======== Excerpted passage
Sunday, May 6, 2012

Graph Partitioning 2 - KL/FM Implementation

In my last post, I gave you an overview of the KL/FM algorithm for graph partitioning. Today we will go over the code and reach a new low score, now that I have correctly(hopefully) implemented the algorithm.

First, some simple structs for storing the graph data:

 type Node struct {
  // normal stuff
  id int
  edges []*Edge
  // KL/FM stuff
  gain int
  part int
  lock bool  
}
type Edge struct {
  id int
  w  int
  n1,n2 *Node
}
type Graph struct {
  nodes []Node
  edges []Edge
  maxN int
}

The graphs and edges are pretty standard, I added a maximum neighbor count to the graph so that I can bound the number of gain buckets I need to [-maxN:maxN]. The node is augmented to track the currrent partition, whether the node has been considered, and the current gain value, calculated as follows:

 func (n *Node) calcGain() int {
  var ecost,icost int
  for _,e := range n.edges {
    var n2 *Node
    if n == e.n2 { n2 = e.n1 } else { n2 = e.n2 }
    if n.part == n2.part {
      icost += e.w
    } else {
      ecost += e.w
    }
  }
  return ecost - icost
}
func (n *Node) calcSwap(n2 *Node) int {
  var E *Edge
  for _,e := range n.edges {
    if e.n1 == n2 || e.n2 == n2 {
      E = e
      break
    }
  }
  c,c2 := n.calcGain(),n2.calcGain()
================
======== Listing
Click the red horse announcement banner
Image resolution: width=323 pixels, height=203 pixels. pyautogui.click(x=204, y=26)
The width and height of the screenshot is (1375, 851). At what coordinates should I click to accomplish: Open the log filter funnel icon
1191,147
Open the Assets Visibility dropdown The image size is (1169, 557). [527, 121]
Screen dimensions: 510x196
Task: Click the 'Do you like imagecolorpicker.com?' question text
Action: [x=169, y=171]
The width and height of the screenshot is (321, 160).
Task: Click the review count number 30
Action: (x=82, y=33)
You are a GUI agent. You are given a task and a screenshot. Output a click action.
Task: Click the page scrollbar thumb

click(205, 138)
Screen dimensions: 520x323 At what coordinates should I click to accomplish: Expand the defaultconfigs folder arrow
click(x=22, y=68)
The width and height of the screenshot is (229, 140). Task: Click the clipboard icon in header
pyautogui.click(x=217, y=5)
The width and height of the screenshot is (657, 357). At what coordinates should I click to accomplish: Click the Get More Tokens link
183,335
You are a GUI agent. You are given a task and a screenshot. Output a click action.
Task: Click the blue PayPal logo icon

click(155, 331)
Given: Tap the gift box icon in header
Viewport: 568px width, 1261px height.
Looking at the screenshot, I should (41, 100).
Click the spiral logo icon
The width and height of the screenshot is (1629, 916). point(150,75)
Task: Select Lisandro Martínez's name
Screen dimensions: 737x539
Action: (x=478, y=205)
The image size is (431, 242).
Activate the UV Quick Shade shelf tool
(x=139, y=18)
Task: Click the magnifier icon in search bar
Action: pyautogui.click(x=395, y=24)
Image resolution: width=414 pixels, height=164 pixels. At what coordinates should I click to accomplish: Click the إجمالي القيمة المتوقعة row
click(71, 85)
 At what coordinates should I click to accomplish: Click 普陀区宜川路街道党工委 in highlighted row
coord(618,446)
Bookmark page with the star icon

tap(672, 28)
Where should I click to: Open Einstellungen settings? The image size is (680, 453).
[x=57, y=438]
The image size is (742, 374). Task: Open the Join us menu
================
**Actions to take:**
1 – Answer these questions about the KL/FM implementation post.
(a) What does adding a maximum neighbor count to the graph let the author bound?
(b) Which three fields are added to the Node struct under the "KL/FM stuff" comment?
(c) What value does the calcGain function return?
2 – Proceed with the KL/FM implementation post, picking up from the point where it stops.

**Expected outputs:**
1 –
(a) The number of gain buckets needed, to [-maxN:maxN].
(b) gain, part, and lock.
(c) ecost - icost, the total weight of edges to nodes in the other partition minus the total weight of edges to nodes in the same partition.

2 –
  return c + c2 - E.w
}
func (g *Graph) calcCut() int {
  var cut int
  for _,e := range g.edges {
    if e.n1.part != e.n2.part {
      cut += e.w
    }
  }
  return cut
}

The following is the implementation of the gain buckets:

 type BList struct {
  gain int
  nodes *list.List
}
type Buckets struct {
  side int
  size int
  pos []*BList
  neg []*BList
  maxB  int // max bucket size 
}

func (b *Buckets) insertNode(n *Node) { 
  var side []*BList
  var pos int
  if n.gain < 0 {
    side = b.neg
    pos = -1 * n.gain
  } else {
    side = b.pos
    pos =  n.gain
  }

  bl := side[pos]
  if bl == nil {
    side[pos] = new(BList)
    bl = side[pos]
    bl.gain = n.gain
  }
  
  if bl.gain > b.maxB {
    b.maxB = bl.gain
  }
  bl.pushNode(n)
  b.size++
}

func (b *Buckets) bestNode() (n *Node) {
  for ; b.maxB > -len(b.neg); b.maxB-- {
    var bl *BList
    if b.maxB < 0 {
      pos := -1 * b.maxB
      bl = b.neg[pos]
    } else {
      bl = b.pos[b.maxB]
    }
    if bl != nil && bl.nodes != nil && bl.nodes.Len() > 0 {
      n = bl.popNode()
      b.size--
      break;
    }
  }
  return
}

func (b *Buckets) updateNode( n *Node ) {
  var side []*BList
  var pos int
  if n.gain < 0 {
    side = b.neg
    pos = -1 * n.gain
  } else {
    side = b.pos
    pos =  n.gain
  }
  bl := side[pos]
  bl.rmvNode(n)
  n.CalcGain()
  b.insertNode(n)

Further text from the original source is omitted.